The UK arm of German herbal medicine manufacturer, Schwabe, along with the British Herbal Medicine Association (BHMA), are the principle actors of the SHMC, which, frustrated by the lack of policing of food supplements it believes should obtain EU herbal medicine registrations or be stripped from the market, has campaigned in Westminster and Whitehall for enforcement action.
Academics who have written similar letters airing similar concerns have been accused by the Alliance for Natural Health (ANH) of being in league with pharma players like Schwabe, something the only named academic to date, the University of Reading’s Elizabeth Williamson has categorically denied.
Dick Middleton, PhD, Schwabe technical director and head of the campaign that will “go public” in London in January, told this publication the campaign acted independently and had not actively encouraged any academics to write to politicians or anyone else, despite similarities in letters written by him, the SHMC and professor Williamson.
“We have not deliberately gone out to enlist academics, there has been no inducement from us,” Dr Middleton said. “But I have spoken at meetings and people are aware of my views and many have contacted me.”
Professor Williamson has been researching herbal medicines for 30 years and rejected the idea the EU regulation in question – the Traditional Herbal Medicinal Products Directive (THMPD) – favoured larger herbal medicine makers like Schwabe.
“I know all the main UK herbal companies, and I knew MedicHerb, before Schwabe bought the company, and even then it was registering its products,” she told NutraIngredients this morning.
“I am not on the payroll of any of them and anyone can check that using the Freedom of Information Act. I would only make the point that all these documents are in the public domain and have been widely circulated.”
“I thought it was a BHMA campaign…”
Professor Williamson said the existence of the campaign was widely known among herbal academics.
“I thought it was a BHMA campaign to be honest, and most of the BHMA are also involved with the industry in some way.”
The backdrop to the debate is the reluctance of the UK regulator the Medicines and Healthcare products Regulatory Agency (MHRA) to do what the SHMC would like it do – it argues on grounds of safety and quality – and remove products like black cohosh and St John’s wort from the market if they don’t hold THMPD registrations.
That reluctance is being blamed on the European Court of Justice (ECJ) which has delivered verdicts about garlic and other herbs that have, the SHMC argues, made it difficult for the MHRA to enforce the THMPD because the court has refused to draw a clear line between the two categories.
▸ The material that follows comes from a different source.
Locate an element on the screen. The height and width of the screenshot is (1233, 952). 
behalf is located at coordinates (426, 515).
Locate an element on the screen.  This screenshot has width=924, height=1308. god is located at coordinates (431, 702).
“The ECJ decisions are making the MHRA nervous about its ability to determine whether products are medicines or not," said Middleton. "What was the purpose of the MHRA and the British government investing so much money into the THMPD registration system if they are not going to enforce it?”
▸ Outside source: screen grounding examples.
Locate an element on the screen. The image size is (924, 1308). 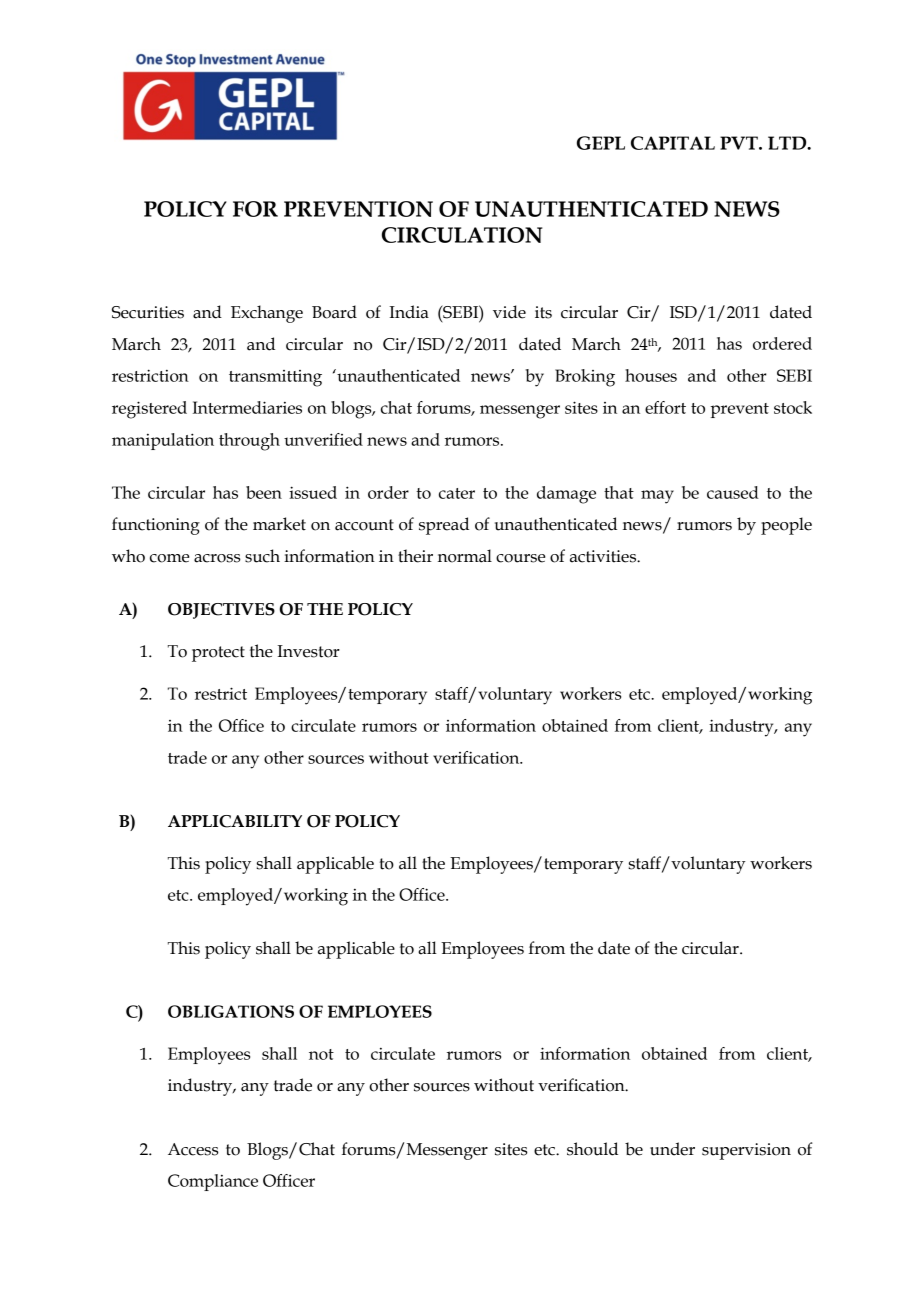
activities is located at coordinates (604, 556).
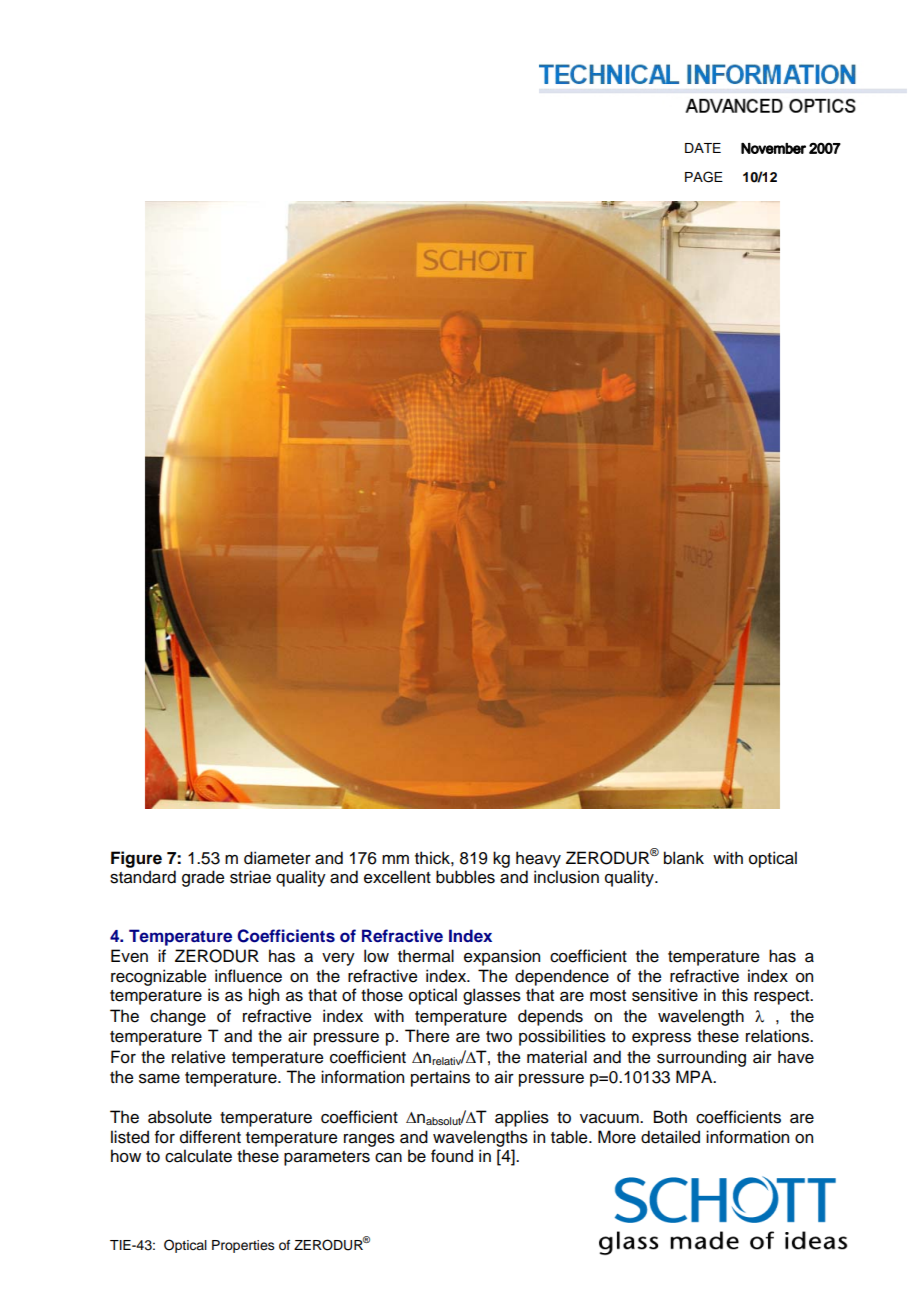 The height and width of the image is (1308, 924). I want to click on PAGE, so click(704, 177).
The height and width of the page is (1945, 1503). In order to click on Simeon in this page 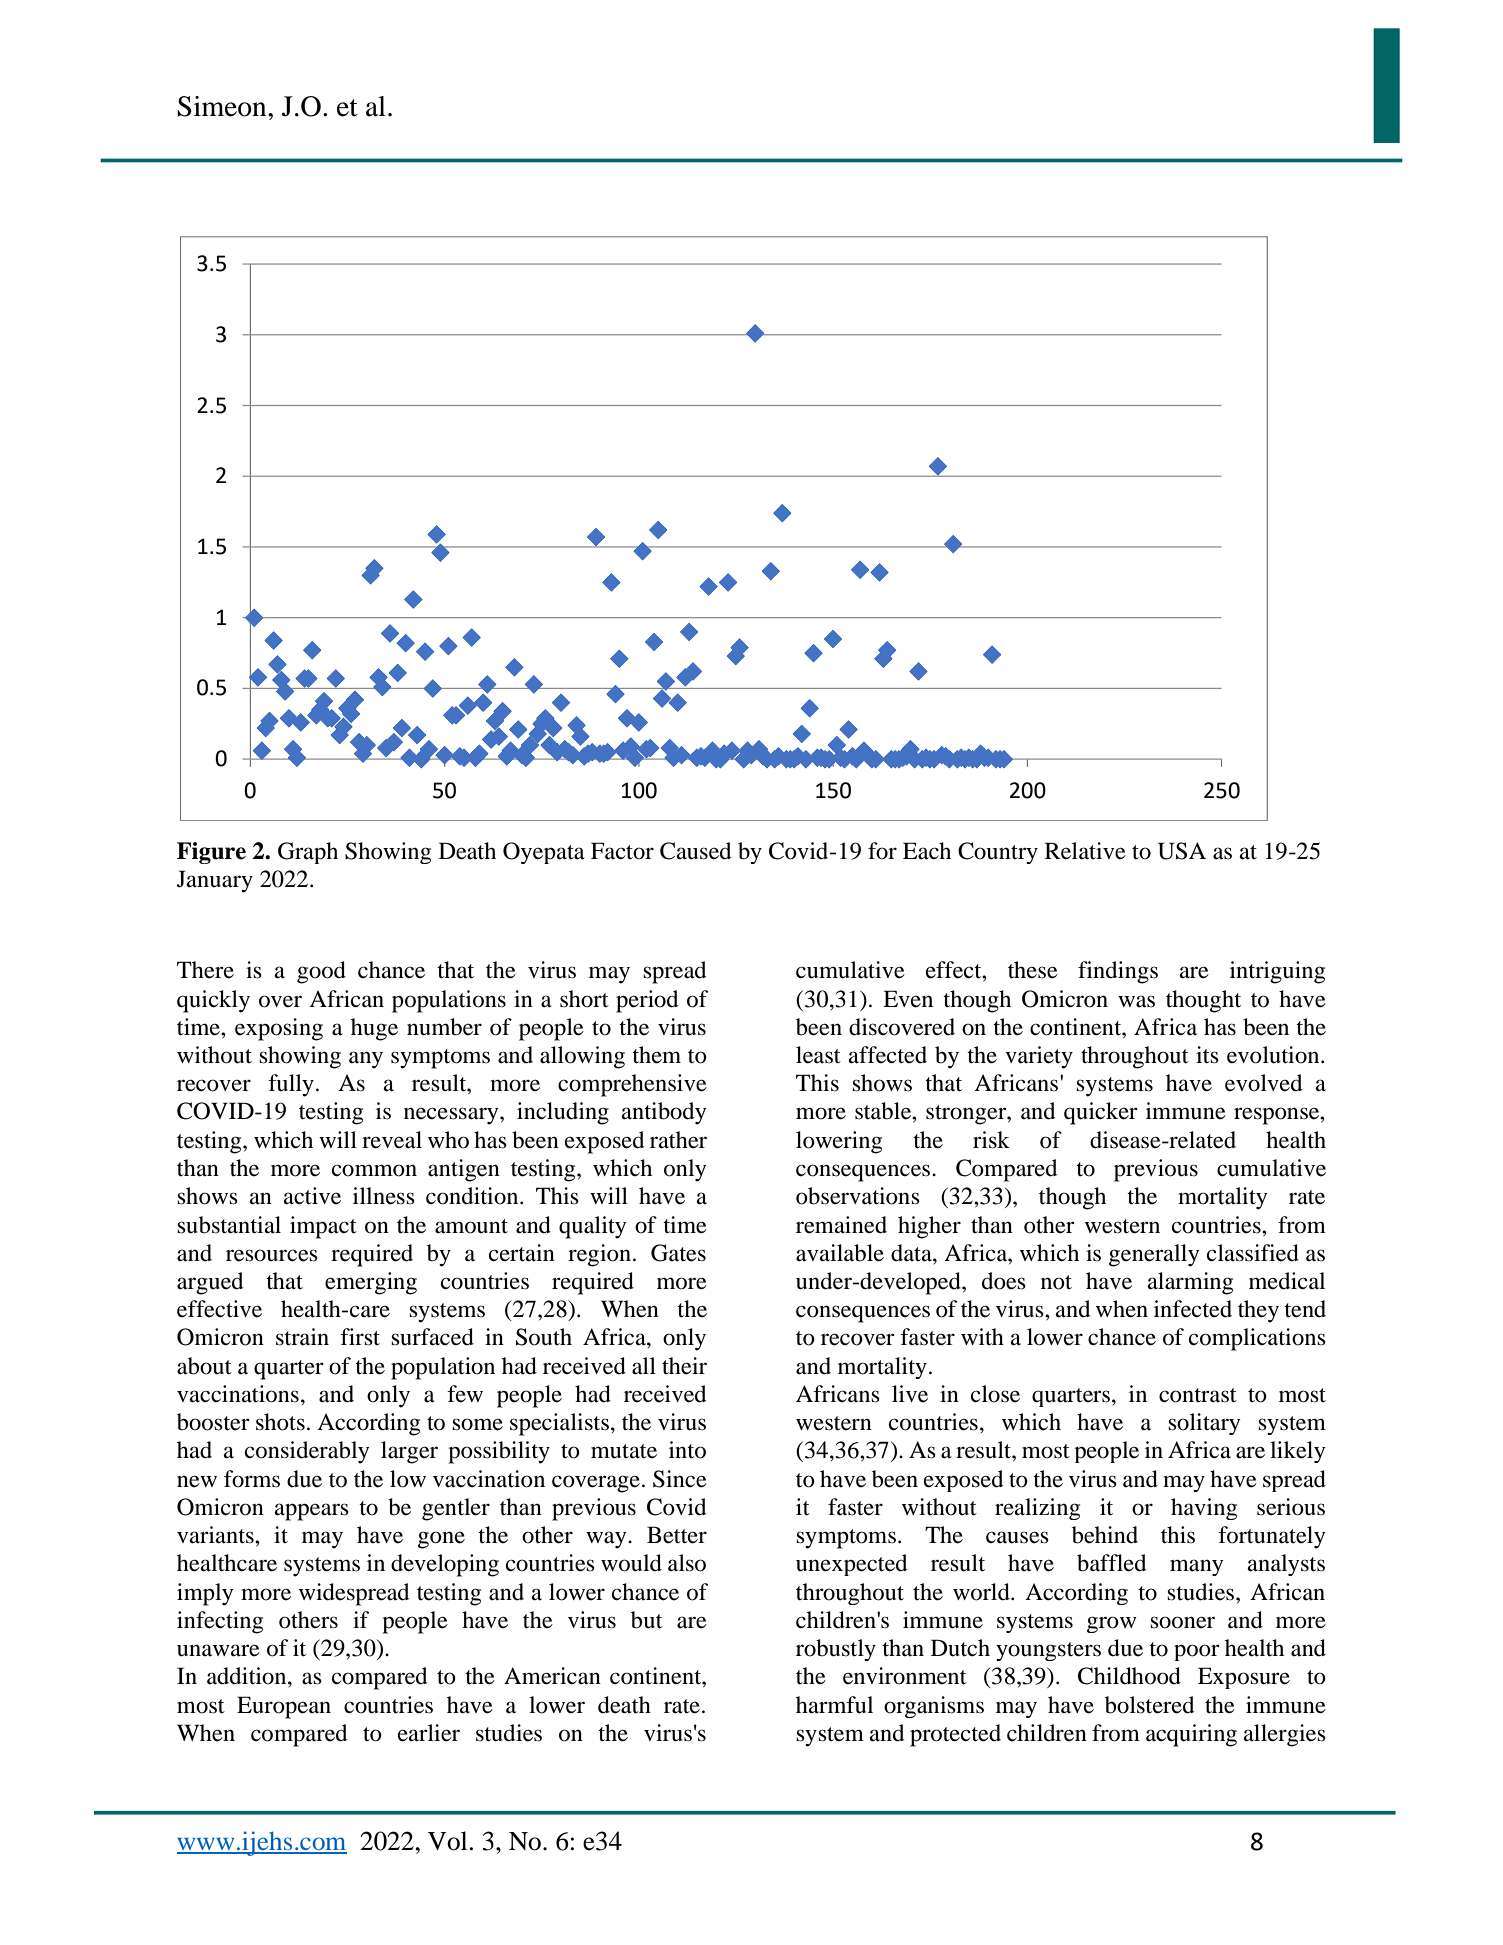, I will do `click(223, 106)`.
The MHRA said it was investigating at least nine cases but gave no timeline for when those investigations might conclude.
Middleton’s sentiment was backed by BHMA chief, Simon Mills, who said the MHRA inaction was a slap in the face for those that had invested the money into THMPD registrations, of which Schwabe has 18.
“There were investments made under an understanding of how the regulation would be policed,” Mills said. “But now it seems there is a duel business plan, the deal has been broken, because all the encouragement from the MHRA was that there would be no other way to market. Companies wouldn’t have invested that money if they had of known it would be policed like this. But the ECJ decisions have muddled everything.”
Groups like the ANH say the Directive is too costly and discriminates against herbal traditions like Chinese and Ayurvedic medicines. Robert Verkerk, PhD, its chief and scientific officer, said of the expectation the MHRA would undertake more enforcement action: “It’s even possible that there had been some kind of gentleman’s agreement that this was going to happen.”
The group said in a statement on Friday where it suggested professor Williamson and other academics were doing the SHMC's bidding that, “The Directive does not give the MHRA power to interfere in products regulated by food law, such as botanical food supplements. There is also little evidence for the fact that herbal products pose a significant risk to public health.”
It added: “Standing to gain the most from a regulatory clampdown on botanicals, we propose, are the largely German phytopharmaceutical companies who have spent huge wads of cash on registering their products under the herbal Directive.”